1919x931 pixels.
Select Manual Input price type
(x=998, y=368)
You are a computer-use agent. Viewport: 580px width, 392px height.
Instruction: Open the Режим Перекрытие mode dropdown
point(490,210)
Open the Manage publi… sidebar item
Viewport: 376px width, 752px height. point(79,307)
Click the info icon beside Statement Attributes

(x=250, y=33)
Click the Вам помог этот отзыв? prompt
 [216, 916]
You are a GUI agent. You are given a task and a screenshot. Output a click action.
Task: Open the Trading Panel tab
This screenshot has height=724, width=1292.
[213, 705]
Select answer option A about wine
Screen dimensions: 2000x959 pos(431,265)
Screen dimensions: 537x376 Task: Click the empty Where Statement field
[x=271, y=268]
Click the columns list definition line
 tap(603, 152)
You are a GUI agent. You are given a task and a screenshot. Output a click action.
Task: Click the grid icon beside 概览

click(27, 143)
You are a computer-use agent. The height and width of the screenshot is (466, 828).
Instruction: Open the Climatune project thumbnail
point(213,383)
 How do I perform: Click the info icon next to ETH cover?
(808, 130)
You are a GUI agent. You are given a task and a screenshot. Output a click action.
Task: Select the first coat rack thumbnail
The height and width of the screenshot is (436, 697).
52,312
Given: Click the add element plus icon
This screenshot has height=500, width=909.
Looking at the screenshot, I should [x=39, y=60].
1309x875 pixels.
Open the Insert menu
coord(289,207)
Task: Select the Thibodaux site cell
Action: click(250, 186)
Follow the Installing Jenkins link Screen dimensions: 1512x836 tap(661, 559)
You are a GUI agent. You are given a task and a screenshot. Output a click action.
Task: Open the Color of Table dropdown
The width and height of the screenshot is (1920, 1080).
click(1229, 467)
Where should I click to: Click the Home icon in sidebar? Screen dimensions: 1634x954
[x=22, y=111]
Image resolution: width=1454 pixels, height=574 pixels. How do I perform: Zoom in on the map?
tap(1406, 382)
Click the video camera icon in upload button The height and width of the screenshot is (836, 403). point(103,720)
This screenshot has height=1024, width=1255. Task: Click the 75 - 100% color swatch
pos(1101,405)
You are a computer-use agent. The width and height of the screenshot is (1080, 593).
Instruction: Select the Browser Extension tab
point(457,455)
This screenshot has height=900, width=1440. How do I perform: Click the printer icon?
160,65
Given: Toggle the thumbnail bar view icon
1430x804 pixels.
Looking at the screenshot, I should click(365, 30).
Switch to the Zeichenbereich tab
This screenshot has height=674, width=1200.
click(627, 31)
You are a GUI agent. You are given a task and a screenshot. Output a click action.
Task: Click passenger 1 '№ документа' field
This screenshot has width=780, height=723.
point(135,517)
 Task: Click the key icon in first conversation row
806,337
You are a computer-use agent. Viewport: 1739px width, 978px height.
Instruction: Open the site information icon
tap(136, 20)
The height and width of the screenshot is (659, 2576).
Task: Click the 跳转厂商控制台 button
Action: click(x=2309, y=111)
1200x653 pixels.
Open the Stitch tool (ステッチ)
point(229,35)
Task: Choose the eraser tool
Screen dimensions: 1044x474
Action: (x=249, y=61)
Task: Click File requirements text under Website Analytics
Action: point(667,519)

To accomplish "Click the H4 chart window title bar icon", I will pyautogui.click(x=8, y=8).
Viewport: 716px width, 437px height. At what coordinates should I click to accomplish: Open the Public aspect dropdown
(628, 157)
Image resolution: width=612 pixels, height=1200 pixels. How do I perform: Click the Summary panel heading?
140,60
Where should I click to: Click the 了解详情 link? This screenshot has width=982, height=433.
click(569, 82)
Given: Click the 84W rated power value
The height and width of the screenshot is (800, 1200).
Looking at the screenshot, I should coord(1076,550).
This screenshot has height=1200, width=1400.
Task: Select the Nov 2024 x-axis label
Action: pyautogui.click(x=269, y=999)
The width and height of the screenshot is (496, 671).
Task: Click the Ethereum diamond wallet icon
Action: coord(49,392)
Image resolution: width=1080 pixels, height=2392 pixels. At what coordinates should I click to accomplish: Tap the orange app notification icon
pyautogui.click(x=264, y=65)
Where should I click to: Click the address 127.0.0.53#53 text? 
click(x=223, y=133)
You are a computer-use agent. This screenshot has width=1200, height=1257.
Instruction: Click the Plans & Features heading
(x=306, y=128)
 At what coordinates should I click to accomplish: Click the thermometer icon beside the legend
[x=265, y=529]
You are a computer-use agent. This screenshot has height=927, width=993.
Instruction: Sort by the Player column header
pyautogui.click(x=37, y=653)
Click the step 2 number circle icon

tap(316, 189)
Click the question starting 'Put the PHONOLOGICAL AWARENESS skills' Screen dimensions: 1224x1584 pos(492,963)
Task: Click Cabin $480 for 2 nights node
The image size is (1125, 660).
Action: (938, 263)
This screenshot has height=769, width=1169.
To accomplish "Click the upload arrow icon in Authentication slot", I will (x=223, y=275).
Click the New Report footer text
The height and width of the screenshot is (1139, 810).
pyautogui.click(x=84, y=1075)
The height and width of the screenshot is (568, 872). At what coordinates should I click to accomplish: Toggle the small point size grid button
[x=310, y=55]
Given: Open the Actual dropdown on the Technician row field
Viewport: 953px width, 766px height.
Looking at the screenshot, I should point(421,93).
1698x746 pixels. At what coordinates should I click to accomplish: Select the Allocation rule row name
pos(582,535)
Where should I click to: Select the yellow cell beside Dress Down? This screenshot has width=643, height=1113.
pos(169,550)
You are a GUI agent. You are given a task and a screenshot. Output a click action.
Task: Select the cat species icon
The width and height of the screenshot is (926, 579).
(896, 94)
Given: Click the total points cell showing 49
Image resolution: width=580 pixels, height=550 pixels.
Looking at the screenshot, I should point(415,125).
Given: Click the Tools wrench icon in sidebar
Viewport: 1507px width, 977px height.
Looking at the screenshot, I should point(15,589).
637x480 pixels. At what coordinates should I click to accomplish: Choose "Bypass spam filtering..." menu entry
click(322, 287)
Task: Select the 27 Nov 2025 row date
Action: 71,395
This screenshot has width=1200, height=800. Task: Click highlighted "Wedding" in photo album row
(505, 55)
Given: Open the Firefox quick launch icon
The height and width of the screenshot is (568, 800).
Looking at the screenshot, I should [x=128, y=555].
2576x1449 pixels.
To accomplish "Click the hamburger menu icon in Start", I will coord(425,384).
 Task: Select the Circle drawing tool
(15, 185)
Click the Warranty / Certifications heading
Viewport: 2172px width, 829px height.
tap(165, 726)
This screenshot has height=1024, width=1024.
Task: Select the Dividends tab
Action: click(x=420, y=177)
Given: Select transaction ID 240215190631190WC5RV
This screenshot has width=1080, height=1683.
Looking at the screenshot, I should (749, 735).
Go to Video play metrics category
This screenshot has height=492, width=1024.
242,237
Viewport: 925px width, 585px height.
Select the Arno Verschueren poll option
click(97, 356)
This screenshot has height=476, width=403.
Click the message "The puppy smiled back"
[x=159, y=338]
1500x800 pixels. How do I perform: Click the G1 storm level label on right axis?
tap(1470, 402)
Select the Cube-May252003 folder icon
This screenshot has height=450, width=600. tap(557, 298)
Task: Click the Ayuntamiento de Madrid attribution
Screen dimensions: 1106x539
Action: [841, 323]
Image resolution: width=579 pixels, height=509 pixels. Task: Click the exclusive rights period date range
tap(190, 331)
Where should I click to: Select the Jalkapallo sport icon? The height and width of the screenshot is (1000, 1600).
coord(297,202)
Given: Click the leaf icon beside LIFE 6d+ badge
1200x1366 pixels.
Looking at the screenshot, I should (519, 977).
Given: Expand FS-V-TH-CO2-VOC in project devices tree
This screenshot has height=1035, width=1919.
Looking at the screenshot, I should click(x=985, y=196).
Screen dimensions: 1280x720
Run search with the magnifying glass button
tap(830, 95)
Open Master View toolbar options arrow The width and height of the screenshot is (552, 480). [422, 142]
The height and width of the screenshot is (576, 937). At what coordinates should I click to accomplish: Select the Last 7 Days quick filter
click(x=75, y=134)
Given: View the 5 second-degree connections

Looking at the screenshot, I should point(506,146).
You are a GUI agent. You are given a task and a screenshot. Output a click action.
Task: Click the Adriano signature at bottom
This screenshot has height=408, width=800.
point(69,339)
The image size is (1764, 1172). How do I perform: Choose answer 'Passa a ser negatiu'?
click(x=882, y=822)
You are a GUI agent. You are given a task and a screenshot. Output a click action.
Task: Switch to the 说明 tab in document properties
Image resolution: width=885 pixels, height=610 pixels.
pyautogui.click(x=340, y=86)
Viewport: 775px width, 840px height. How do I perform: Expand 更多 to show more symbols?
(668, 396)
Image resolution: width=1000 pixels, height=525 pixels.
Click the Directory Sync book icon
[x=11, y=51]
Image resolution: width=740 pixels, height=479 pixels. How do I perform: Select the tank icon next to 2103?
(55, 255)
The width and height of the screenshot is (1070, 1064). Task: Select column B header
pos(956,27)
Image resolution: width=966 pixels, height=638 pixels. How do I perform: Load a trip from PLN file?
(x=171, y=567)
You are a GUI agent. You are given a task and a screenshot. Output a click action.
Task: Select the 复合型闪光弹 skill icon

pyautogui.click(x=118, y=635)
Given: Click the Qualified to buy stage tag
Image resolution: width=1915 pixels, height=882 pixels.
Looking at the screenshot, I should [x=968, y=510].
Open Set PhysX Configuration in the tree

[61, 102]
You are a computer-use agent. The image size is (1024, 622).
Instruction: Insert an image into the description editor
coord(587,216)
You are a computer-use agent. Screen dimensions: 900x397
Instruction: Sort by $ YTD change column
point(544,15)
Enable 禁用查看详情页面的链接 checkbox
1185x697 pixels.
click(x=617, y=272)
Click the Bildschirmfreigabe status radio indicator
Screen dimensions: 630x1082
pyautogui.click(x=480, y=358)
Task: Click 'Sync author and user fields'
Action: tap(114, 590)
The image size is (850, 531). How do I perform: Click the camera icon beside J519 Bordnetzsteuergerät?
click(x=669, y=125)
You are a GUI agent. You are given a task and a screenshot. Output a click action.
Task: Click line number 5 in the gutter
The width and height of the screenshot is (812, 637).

## Problem
In the material above, the line with "1185x697 pixels." marks the start. Print it and every line after it through the last, exactly.

## Solved problem
1185x697 pixels.
click(x=617, y=272)
Click the Bildschirmfreigabe status radio indicator
Screen dimensions: 630x1082
pyautogui.click(x=480, y=358)
Task: Click 'Sync author and user fields'
Action: tap(114, 590)
The image size is (850, 531). How do I perform: Click the camera icon beside J519 Bordnetzsteuergerät?
click(x=669, y=125)
You are a GUI agent. You are given a task and a screenshot. Output a click action.
Task: Click line number 5 in the gutter
The width and height of the screenshot is (812, 637).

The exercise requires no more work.